• [Work to be completed] Please copy the material below word for word, omitting the pictures.

• [Data for the task]
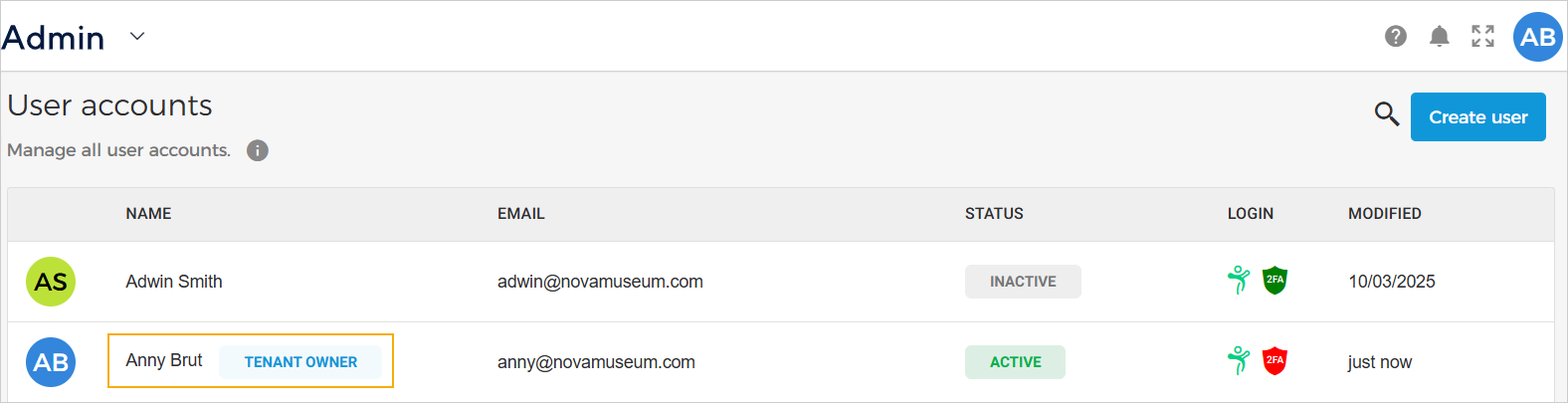Click Anny Brut's red 2FA shield
This screenshot has height=403, width=1568.
[1274, 360]
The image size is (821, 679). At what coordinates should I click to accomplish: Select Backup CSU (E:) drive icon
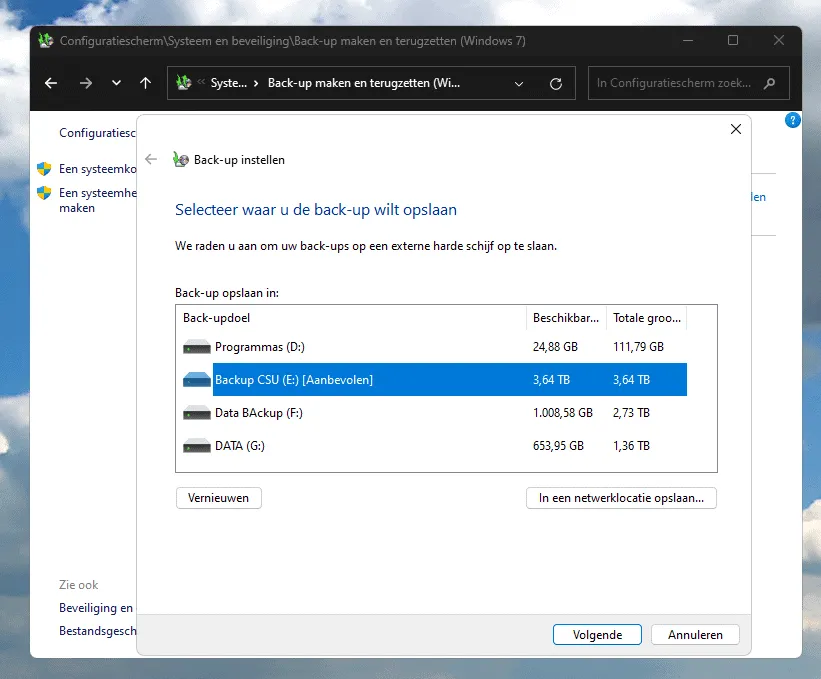pyautogui.click(x=197, y=380)
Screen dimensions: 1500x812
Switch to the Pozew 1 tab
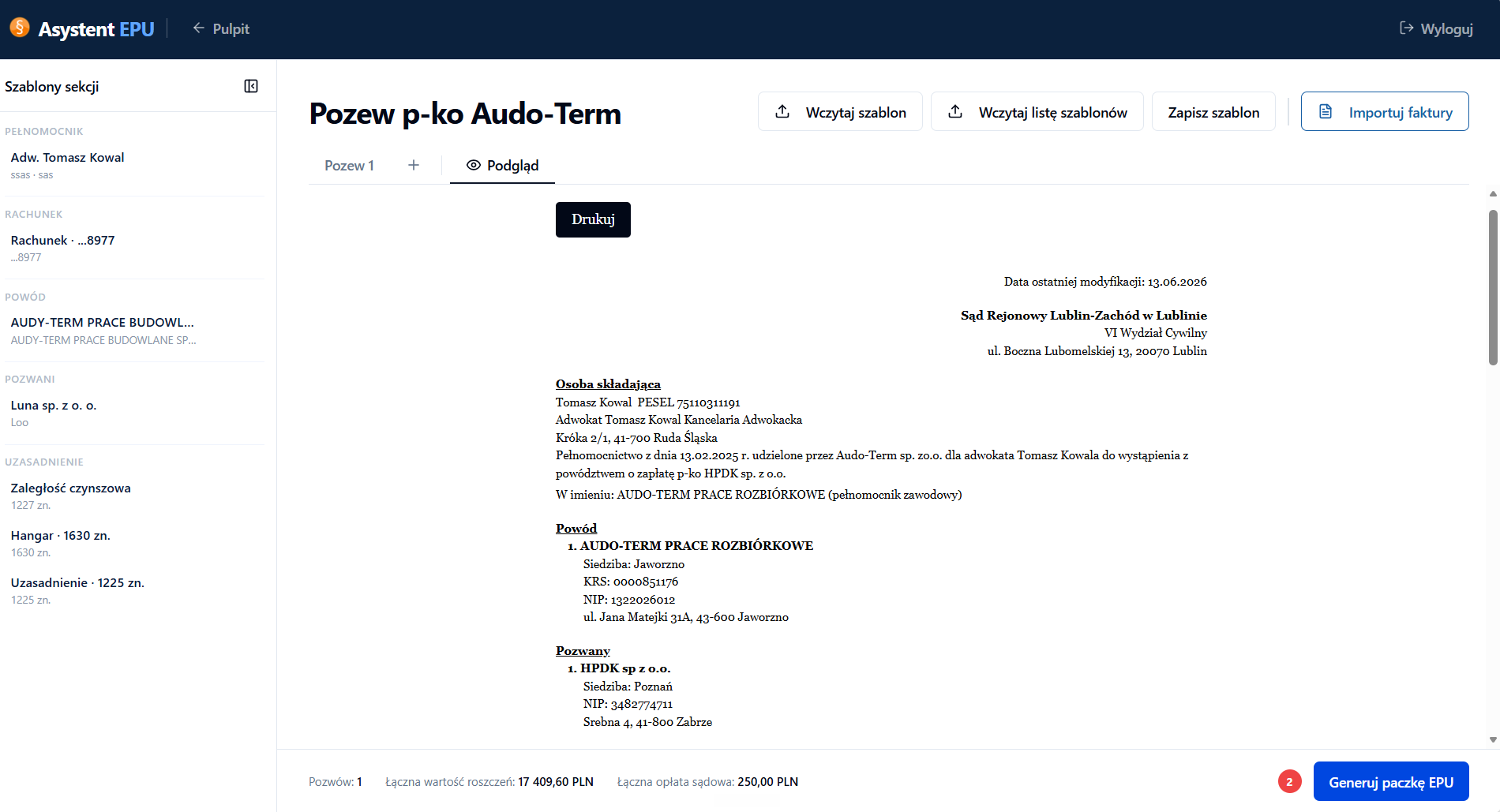point(349,165)
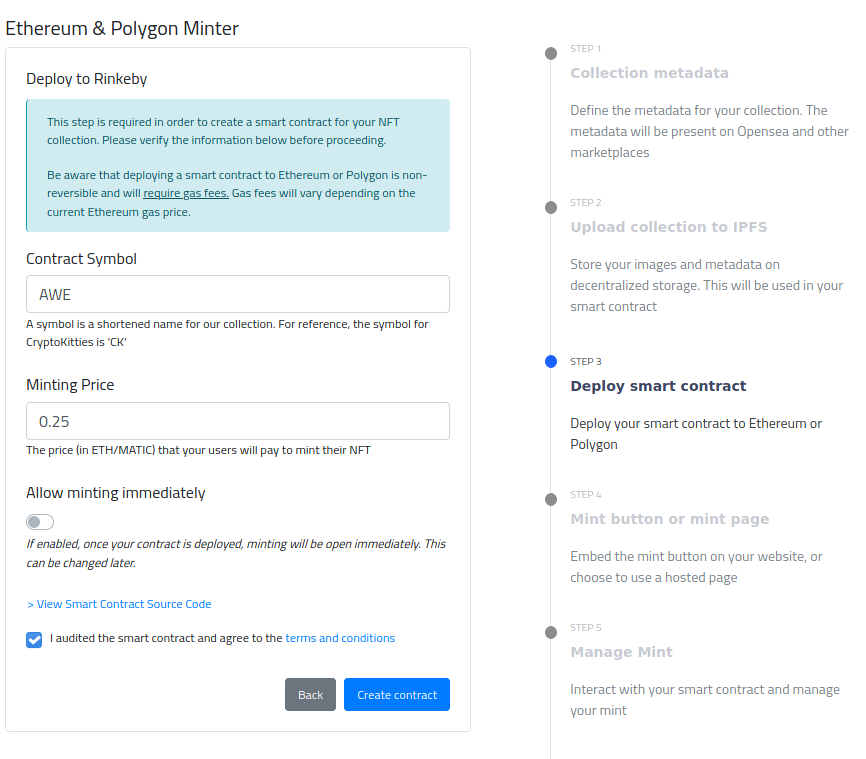Select the Mint button or mint page step
The image size is (866, 759).
[x=669, y=519]
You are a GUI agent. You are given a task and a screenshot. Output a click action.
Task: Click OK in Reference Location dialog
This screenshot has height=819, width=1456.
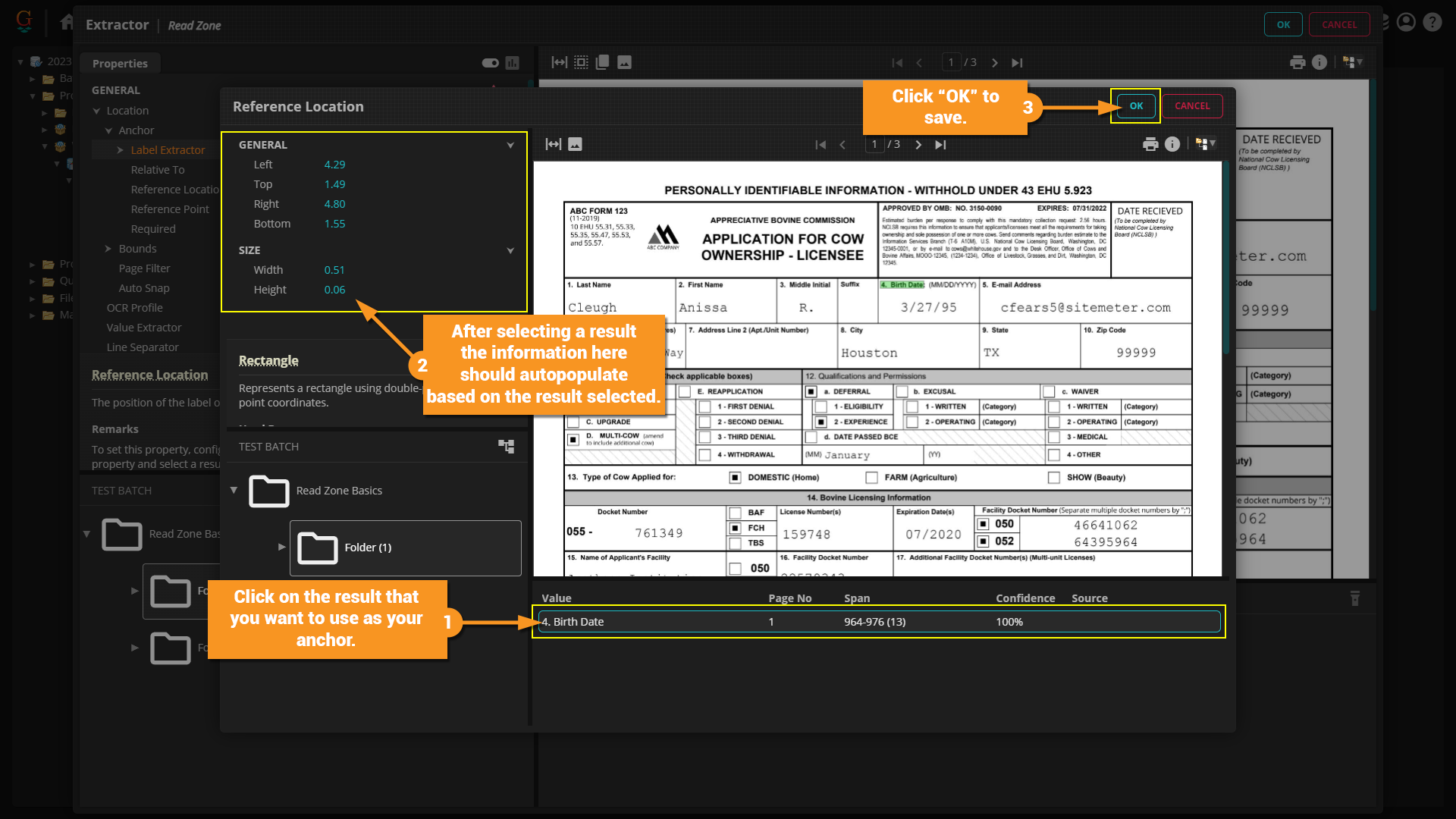click(1136, 106)
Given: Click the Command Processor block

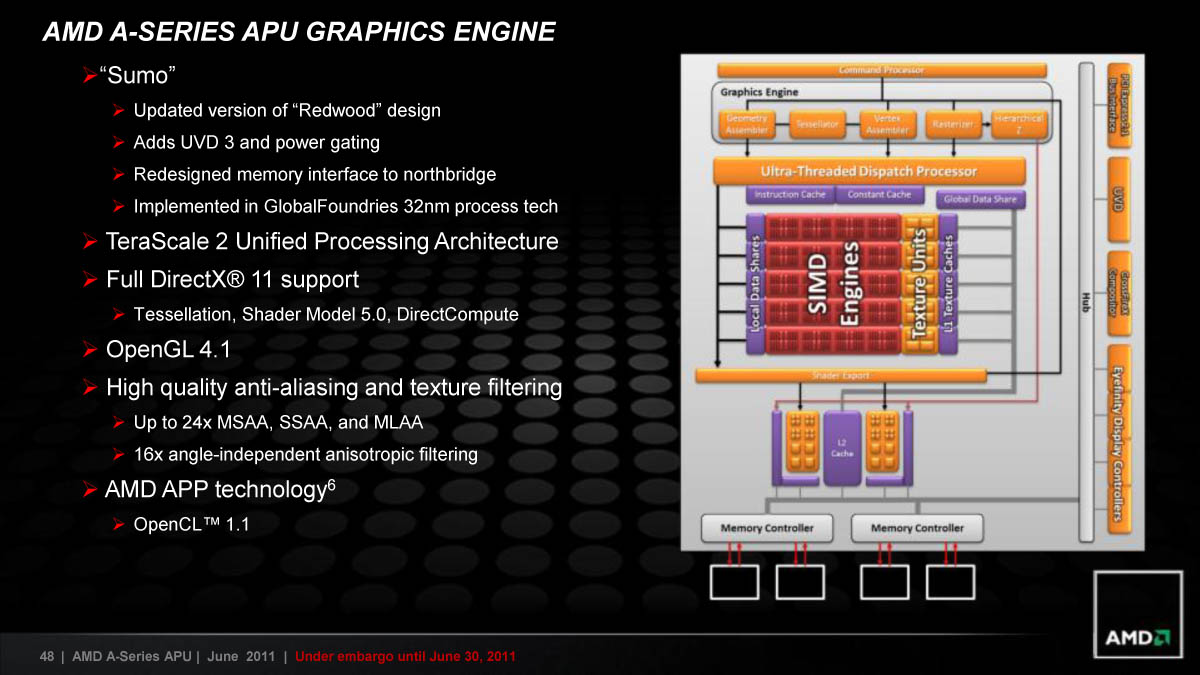Looking at the screenshot, I should (x=881, y=70).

• [Exercise output]
Click Anny Brut's red 2FA shield
This screenshot has height=403, width=1568.
[1274, 360]
The image size is (821, 679). At what coordinates should I click to accomplish: Select Backup CSU (E:) drive icon
pyautogui.click(x=197, y=380)
Screen dimensions: 1500x812
Switch to the Pozew 1 tab
point(349,165)
Select the Mint button or mint page step
The image size is (866, 759).
[x=669, y=519]
You are a GUI agent. You are given a task and a screenshot. Output a click action.
Task: Click OK in Reference Location dialog
This screenshot has height=819, width=1456.
click(1136, 106)
Given: Click the Command Processor block

Looking at the screenshot, I should (x=881, y=70).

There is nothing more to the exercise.